はじめて犬を飼ったのは、私が小学二年生の時でした。
母の実家に外飼いの中型犬がいて、その犬に会いに行くたびに犬が欲しくなっていました。姉と一緒に親に何度も何度もお願いして、小さい子がよく使う「一生に一度のお願い」を使っておねだりしたのを覚えています(笑)
そのとき、しぶしぶ承諾してくれた親からの交換条件が三つありました。一つ目は、途中で投げ出そうとせず、その命が終わるまでしっかりとお世話を続けること。二つ目は、新しい家族に対して思いやりを忘れないこと。そして三つ目は、犬が死んでも泣かないこと。この三つでした。

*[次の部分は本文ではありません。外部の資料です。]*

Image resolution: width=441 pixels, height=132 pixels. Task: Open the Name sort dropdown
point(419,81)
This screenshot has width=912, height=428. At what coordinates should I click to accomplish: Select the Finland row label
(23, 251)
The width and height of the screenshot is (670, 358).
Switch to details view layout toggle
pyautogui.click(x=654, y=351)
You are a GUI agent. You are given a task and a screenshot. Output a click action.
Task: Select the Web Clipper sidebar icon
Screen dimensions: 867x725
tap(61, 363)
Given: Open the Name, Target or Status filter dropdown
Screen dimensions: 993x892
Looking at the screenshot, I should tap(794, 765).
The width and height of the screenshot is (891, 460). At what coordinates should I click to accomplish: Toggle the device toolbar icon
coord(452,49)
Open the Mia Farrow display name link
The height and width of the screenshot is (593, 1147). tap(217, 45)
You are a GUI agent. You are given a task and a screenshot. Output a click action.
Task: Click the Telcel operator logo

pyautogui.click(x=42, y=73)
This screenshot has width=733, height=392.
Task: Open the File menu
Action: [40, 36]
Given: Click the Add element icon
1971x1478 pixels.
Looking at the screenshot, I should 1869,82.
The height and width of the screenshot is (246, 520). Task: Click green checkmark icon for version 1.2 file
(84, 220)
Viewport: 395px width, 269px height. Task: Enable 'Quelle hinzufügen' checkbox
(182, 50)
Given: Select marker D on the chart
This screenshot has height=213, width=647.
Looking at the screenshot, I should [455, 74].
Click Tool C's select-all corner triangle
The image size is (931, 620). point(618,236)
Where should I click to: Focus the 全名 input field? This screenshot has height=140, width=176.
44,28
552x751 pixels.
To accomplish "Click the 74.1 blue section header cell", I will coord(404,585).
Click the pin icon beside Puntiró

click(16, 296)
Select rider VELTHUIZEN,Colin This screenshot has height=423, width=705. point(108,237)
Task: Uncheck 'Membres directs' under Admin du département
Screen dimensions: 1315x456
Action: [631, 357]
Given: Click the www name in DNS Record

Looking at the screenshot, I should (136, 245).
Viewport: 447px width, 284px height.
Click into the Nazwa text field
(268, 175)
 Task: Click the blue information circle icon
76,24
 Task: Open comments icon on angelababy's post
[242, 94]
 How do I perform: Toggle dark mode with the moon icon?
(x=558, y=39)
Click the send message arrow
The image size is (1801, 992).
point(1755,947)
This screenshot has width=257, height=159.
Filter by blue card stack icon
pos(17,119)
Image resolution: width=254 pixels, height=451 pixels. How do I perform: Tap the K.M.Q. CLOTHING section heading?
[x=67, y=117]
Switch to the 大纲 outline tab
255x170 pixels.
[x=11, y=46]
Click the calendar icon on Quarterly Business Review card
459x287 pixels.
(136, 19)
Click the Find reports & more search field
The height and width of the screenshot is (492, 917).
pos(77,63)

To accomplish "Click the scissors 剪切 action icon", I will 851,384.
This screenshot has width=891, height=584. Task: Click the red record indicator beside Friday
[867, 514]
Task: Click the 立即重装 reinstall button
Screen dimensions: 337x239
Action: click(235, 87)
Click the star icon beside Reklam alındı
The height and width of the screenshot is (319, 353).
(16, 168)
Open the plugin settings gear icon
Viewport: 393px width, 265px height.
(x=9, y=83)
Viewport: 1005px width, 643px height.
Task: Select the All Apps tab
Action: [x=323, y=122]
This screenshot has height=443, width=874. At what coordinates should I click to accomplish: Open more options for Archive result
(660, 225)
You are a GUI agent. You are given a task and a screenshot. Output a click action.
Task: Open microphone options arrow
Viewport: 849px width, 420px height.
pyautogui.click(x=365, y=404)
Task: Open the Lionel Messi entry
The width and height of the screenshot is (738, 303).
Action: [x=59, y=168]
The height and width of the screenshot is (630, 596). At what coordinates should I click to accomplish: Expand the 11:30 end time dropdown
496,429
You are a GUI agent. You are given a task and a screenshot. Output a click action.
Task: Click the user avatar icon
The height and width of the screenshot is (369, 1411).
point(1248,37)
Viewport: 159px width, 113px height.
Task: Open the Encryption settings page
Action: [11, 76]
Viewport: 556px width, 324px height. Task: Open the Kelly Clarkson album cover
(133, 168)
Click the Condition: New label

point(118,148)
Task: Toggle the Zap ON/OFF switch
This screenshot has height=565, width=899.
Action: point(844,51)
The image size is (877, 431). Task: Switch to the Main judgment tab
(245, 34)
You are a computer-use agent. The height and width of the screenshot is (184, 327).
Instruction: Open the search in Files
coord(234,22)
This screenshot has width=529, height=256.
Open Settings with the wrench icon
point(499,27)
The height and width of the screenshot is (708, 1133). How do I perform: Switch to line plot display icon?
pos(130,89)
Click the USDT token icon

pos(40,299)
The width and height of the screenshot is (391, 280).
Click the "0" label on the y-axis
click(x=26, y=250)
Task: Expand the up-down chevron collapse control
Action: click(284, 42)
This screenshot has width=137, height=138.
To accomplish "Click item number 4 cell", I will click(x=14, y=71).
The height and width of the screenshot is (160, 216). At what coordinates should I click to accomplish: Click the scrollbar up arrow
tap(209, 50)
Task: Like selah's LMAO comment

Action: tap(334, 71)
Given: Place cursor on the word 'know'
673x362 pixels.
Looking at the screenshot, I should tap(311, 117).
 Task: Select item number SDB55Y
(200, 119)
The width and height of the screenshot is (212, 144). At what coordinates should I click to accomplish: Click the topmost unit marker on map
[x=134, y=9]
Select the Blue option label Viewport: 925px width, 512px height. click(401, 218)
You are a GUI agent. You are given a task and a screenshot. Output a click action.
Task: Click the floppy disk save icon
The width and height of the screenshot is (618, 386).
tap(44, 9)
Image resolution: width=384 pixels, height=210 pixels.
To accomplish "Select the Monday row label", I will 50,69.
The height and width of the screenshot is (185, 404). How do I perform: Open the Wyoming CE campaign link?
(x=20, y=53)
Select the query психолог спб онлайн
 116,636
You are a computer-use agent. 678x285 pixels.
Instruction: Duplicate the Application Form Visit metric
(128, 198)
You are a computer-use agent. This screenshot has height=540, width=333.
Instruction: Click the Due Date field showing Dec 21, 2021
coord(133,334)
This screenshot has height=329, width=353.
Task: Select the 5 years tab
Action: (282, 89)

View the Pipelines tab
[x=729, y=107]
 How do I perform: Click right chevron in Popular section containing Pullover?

なぜ三つ目がその条件なのか、それに関しては私が小学校を卒業するころに教えてくれました。母の家は昔からペットを結構飼っていたらしく、その子たちが死んでしまうたびに悲しい思いをしてきたことから、あまりその思いを私たち姉妹にさせたくなかったそうです。
その日から、早速どの犬を飼いたいかという家族会議もとい捜索になりました。市内中のペットショップを巡ったり、知り合いに子犬がいないか聞いたり…。色んなところを巡りに巡ったその数日後、わが家に生まれてから数か月のシーズーがやってきました。
そのシーズーは、親が新聞の個人広告コーナーにあった「引き取ってください」という記事の投稿者から引き取ってきたワンちゃんでした。私が住んでる市から4時間近くかかる別の市に、往復8時間かけて父が引き取りにいってくれました。
見た目は、トリミングにしばらく行っていないのか毛がもっさもさで、子犬の割にはちょっと大きいかな?という印象でした。家族全員、どうも前者の印象が強く刻まれていまして、わが家の新しい仲間の名前は、すぐに決まりました。家族全員納得の、「もこ」に決定です。
それから約12年、ずっと一緒に過ごしています。